FOR 2006 Please use pin 1 power and 2 ground for front doors

FOR 2007+ Use 18 power, 19 ground Front doors

--------------------------------


For all years REAR:

1 - power
2 - ground

--------------------------------


Ground wire will be the wire that has the split

These pics are 2006 model year. 2007+ please find the pin 18 and pin 19 and do as above.

BROWN wire always ground.


------------------------------------

Removing door cards:

http://forums.fourtitude.com/showthread.php?2689982



------------------------------------


VAG-COM:


You'll need to go to 42 and 52 for the door electrics.

Then in the coding option you'll need to add '64' to the number you already have in the top box, mine was 0000560 so the final number needed was 0000624.

Do this on both 42 and 52.

Also there should be option for rears.
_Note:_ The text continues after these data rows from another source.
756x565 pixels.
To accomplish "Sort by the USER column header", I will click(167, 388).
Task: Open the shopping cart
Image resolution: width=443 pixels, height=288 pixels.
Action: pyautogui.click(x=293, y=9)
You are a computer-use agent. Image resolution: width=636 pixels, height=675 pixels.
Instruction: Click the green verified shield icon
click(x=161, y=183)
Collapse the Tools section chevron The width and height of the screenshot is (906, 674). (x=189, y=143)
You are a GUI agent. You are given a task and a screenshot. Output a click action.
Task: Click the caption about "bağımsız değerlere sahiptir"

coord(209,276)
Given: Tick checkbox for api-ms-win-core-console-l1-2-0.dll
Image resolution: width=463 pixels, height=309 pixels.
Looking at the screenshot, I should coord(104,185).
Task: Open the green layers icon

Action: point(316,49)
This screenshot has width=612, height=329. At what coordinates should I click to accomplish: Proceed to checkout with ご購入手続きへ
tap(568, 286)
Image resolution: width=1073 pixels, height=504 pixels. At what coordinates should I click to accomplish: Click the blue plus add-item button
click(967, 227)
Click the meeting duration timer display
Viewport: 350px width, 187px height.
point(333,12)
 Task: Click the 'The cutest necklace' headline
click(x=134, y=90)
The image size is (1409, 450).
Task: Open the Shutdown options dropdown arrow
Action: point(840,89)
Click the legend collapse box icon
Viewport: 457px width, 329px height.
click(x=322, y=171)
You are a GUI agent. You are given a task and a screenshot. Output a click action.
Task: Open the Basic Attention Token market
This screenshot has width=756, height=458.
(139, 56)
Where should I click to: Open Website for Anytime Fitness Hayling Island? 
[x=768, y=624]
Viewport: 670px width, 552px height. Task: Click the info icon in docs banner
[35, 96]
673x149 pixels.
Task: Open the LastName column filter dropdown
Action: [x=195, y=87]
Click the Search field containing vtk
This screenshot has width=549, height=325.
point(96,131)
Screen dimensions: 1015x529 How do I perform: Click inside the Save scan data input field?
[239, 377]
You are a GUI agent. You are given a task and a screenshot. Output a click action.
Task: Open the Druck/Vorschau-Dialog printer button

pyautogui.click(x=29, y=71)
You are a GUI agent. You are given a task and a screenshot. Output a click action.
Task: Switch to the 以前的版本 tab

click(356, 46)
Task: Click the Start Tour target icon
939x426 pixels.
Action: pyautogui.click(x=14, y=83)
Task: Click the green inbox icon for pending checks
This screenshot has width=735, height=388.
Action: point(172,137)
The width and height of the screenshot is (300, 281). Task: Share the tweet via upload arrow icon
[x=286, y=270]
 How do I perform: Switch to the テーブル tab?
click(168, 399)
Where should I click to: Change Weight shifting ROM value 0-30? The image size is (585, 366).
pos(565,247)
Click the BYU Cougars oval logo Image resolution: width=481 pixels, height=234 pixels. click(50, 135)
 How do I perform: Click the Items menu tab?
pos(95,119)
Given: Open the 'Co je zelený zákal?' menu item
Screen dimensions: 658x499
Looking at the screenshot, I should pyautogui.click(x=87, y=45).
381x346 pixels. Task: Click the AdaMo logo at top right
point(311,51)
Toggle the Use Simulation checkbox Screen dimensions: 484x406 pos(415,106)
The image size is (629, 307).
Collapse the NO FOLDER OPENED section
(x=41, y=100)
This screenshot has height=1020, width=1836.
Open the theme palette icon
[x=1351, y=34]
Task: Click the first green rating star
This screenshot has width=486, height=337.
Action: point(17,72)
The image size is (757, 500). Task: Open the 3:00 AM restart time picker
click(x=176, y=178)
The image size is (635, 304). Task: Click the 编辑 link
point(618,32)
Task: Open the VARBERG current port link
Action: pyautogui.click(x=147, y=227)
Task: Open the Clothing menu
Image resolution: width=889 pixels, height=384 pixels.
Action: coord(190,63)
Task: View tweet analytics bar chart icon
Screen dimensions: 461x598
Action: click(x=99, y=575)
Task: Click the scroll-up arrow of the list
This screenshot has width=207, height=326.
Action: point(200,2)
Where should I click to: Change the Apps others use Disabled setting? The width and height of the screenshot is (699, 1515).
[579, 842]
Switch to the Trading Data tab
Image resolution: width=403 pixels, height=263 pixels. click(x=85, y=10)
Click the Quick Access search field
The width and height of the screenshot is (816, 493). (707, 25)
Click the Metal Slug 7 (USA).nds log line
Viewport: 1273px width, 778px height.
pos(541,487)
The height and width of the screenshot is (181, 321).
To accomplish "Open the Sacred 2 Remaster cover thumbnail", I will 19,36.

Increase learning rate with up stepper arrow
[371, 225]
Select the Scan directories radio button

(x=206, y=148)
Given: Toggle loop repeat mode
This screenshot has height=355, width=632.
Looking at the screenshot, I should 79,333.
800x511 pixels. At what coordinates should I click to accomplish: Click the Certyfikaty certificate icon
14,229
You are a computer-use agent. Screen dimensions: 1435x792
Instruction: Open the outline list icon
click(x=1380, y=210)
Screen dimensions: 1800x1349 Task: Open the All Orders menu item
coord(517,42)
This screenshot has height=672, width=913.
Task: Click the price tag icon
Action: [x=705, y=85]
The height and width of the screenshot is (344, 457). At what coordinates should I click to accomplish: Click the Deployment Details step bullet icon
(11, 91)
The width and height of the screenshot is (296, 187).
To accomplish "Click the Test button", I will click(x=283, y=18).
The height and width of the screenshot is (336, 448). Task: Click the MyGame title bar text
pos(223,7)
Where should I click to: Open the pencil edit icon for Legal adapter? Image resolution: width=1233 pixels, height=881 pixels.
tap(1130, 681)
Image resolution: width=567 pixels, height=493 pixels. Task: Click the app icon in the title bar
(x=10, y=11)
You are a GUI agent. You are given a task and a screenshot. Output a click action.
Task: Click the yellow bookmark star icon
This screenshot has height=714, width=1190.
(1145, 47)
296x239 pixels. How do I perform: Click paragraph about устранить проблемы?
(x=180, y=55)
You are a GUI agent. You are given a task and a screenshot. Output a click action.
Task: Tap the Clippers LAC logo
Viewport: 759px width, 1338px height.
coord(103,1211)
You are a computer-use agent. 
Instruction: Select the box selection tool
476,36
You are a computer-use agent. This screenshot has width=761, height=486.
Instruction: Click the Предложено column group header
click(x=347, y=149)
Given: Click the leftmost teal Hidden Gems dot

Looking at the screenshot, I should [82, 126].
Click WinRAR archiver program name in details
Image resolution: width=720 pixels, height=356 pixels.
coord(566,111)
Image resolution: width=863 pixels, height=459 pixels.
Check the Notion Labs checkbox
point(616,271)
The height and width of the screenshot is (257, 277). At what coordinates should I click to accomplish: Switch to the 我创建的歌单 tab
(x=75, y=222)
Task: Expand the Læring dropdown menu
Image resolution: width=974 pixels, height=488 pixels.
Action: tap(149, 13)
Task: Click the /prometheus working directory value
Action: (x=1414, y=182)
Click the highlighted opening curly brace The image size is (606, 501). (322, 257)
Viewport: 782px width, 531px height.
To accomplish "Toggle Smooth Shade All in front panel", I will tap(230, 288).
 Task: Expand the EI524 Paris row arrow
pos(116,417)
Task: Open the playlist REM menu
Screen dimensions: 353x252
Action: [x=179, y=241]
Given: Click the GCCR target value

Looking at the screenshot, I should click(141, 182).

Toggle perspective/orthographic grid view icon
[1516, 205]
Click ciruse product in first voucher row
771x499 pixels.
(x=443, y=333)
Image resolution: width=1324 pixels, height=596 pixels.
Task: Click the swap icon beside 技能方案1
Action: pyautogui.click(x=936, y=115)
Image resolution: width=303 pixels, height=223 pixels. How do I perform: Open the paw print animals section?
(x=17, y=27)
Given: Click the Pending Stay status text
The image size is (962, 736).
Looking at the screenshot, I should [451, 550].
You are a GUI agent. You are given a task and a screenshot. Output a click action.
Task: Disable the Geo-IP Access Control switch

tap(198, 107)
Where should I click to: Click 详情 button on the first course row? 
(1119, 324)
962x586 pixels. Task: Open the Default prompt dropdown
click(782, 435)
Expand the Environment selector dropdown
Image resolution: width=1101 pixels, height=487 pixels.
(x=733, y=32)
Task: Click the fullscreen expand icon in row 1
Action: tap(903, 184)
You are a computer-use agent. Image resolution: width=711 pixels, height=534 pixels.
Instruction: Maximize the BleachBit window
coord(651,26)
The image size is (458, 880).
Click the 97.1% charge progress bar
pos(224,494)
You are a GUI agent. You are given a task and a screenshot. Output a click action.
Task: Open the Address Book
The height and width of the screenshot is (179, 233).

Just check the coding option and see what number you need to add to add puddle lights.


-------------------------------------------


1: remove the brown wire, use pin or small flat head

1: remove the brown wire, use pin or small flat head









2:Connect the male end from the cable loom to it the brown wire









3:Use the supplied heat shrink tube to cover the open connection









4:Ground cable goes to 2 and power goes to 1. (2007+ use 18 and 19)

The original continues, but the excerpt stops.